> [Assignment] Show the lines below that contain the string "computer".
Segment Start: Source data
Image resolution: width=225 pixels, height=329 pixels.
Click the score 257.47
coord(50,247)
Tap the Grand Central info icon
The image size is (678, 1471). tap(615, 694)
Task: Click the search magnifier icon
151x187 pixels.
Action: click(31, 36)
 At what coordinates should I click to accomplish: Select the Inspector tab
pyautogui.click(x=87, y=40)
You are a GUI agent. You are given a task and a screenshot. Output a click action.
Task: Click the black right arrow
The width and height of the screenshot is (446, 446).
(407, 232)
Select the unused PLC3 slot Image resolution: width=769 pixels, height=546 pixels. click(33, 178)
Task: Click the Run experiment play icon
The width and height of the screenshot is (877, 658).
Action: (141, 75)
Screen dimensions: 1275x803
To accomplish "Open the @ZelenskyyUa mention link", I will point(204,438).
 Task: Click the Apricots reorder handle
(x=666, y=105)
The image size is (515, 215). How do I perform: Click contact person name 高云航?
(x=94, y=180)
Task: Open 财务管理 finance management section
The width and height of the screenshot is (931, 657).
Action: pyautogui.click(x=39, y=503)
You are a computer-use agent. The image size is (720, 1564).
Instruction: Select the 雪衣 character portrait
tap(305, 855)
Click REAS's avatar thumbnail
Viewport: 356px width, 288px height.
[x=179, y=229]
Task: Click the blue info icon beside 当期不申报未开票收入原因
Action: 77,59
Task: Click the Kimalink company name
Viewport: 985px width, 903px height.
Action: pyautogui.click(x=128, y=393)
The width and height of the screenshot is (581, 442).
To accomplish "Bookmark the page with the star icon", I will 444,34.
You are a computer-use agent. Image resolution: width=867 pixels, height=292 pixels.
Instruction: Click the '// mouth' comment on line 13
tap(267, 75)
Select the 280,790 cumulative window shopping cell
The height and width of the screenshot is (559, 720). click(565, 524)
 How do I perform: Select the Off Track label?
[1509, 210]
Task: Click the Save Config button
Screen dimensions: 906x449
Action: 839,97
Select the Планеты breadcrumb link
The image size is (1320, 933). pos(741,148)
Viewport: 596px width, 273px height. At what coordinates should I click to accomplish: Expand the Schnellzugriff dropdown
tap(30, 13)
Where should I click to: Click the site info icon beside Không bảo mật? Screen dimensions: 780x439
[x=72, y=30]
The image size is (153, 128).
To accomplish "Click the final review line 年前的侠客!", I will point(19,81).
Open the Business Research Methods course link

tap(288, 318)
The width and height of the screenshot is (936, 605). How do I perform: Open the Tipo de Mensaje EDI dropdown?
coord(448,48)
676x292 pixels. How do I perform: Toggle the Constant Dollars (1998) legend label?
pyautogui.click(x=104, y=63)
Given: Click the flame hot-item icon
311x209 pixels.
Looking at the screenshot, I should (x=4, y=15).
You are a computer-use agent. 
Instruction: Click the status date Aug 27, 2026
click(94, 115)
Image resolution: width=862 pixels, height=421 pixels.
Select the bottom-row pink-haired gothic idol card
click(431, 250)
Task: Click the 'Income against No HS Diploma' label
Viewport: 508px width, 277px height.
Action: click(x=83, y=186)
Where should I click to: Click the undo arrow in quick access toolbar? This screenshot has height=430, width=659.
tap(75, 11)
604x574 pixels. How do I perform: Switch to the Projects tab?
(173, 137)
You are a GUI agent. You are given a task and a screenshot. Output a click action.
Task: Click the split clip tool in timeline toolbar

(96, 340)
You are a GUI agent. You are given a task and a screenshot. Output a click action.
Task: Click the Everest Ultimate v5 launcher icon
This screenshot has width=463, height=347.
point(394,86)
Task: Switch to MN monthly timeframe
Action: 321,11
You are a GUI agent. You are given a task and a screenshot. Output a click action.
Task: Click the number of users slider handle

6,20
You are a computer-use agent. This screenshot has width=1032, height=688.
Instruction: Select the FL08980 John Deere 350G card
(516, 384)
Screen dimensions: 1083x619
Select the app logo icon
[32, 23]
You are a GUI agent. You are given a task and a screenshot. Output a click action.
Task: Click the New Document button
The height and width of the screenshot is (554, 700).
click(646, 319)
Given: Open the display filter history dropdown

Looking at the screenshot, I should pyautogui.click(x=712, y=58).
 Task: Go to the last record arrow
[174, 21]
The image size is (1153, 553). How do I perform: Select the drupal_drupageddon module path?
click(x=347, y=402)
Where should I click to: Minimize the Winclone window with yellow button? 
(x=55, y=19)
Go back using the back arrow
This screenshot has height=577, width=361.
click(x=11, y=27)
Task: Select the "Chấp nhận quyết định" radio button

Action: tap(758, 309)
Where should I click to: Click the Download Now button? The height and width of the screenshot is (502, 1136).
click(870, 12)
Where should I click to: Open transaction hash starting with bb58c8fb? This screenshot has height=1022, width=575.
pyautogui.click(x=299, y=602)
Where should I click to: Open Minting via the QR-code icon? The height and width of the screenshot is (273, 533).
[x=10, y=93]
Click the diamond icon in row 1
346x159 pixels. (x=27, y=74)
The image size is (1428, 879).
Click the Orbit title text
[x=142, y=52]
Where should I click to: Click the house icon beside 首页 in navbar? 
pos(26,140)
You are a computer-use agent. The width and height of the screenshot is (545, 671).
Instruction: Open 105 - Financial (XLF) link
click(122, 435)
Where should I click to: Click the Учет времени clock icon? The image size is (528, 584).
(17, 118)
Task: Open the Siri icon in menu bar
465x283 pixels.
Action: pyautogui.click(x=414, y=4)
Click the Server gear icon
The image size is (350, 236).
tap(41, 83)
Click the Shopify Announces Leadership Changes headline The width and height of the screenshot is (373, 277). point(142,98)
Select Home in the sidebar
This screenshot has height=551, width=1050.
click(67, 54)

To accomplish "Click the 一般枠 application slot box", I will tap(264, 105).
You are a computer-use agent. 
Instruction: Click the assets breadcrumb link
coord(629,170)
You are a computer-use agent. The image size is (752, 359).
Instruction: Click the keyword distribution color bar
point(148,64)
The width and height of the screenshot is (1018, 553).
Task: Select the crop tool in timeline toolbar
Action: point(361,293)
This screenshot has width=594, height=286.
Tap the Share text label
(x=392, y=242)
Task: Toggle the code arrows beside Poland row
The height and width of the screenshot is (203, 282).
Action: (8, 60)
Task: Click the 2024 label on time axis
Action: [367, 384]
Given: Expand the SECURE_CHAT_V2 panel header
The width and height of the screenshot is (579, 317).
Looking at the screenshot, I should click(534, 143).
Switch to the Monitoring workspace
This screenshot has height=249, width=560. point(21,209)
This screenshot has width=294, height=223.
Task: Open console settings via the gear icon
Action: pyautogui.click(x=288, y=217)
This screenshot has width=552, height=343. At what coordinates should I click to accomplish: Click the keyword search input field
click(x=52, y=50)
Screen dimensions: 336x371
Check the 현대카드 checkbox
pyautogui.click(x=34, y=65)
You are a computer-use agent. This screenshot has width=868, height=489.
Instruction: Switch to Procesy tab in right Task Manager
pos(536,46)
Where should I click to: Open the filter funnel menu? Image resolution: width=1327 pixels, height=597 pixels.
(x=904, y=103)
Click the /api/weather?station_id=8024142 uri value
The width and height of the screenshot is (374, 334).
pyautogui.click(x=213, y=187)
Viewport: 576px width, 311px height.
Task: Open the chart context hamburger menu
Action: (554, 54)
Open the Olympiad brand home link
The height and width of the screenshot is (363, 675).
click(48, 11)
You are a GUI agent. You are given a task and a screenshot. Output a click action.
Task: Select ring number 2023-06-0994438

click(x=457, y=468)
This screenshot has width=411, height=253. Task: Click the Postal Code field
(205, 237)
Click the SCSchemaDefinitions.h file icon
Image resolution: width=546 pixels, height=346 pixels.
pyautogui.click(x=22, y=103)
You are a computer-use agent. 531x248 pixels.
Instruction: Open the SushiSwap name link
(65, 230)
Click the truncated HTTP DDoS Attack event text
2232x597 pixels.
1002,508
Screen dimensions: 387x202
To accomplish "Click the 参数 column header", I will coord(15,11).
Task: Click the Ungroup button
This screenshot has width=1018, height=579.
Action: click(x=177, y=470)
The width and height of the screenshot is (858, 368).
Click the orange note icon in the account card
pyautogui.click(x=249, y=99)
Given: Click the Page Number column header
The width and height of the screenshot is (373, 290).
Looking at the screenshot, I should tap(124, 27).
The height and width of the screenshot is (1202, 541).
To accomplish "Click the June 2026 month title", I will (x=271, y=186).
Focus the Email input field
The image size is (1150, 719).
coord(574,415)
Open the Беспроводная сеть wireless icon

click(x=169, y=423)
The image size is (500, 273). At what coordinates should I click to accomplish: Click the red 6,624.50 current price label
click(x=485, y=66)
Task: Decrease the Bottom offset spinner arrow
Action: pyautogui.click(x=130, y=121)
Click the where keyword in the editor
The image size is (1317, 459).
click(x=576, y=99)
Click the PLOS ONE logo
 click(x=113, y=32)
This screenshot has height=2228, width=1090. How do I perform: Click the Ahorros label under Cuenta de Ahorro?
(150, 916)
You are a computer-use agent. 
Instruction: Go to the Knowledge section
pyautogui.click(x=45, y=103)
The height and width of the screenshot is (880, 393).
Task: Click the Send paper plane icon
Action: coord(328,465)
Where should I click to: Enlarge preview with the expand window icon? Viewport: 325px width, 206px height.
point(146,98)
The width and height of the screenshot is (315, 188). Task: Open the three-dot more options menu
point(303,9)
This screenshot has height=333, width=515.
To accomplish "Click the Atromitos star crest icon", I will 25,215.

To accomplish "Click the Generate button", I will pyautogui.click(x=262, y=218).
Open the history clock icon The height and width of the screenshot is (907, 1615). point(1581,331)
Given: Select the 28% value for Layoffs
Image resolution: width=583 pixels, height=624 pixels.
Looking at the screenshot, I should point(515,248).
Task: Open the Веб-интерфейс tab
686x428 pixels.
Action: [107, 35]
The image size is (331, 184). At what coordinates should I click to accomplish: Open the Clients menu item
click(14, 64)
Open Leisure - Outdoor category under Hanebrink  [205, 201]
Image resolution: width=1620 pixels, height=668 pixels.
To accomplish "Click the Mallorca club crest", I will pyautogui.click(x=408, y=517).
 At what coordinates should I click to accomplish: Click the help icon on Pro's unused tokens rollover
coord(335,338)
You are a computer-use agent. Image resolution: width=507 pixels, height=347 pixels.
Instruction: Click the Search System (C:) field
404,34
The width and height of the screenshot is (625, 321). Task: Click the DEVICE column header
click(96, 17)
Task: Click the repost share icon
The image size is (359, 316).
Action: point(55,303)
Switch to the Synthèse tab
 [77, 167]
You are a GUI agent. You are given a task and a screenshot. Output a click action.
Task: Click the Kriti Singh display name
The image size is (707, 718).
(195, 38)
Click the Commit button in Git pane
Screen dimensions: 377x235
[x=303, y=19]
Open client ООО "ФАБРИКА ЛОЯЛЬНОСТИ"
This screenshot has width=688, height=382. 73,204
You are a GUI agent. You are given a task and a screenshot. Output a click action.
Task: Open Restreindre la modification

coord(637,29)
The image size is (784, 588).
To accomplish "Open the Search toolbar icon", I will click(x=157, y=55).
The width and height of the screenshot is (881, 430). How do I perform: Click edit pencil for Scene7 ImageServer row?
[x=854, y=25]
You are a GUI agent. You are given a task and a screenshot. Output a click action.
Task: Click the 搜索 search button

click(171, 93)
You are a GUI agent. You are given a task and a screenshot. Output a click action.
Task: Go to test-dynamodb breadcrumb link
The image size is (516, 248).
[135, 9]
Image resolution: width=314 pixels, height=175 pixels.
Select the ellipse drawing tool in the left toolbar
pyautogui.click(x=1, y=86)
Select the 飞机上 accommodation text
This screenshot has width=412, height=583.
Segment End: Source data
> [Response]
You are a computer-use agent. The image size is (720, 1564).
You are a computer-use agent. Image resolution: width=867 pixels, height=292 pixels.
You are a computer-use agent. 
You are a computer-use agent. This screenshot has width=1032, height=688.
You are a computer-use agent. The width and height of the screenshot is (545, 671).
You are a computer-use agent. 
You are a computer-use agent. The image size is (752, 359).
You are a computer-use agent. This screenshot has width=868, height=489.
You are a computer-use agent. 531x248 pixels.
You are a computer-use agent. 
You are a computer-use agent. Image resolution: width=507 pixels, height=347 pixels.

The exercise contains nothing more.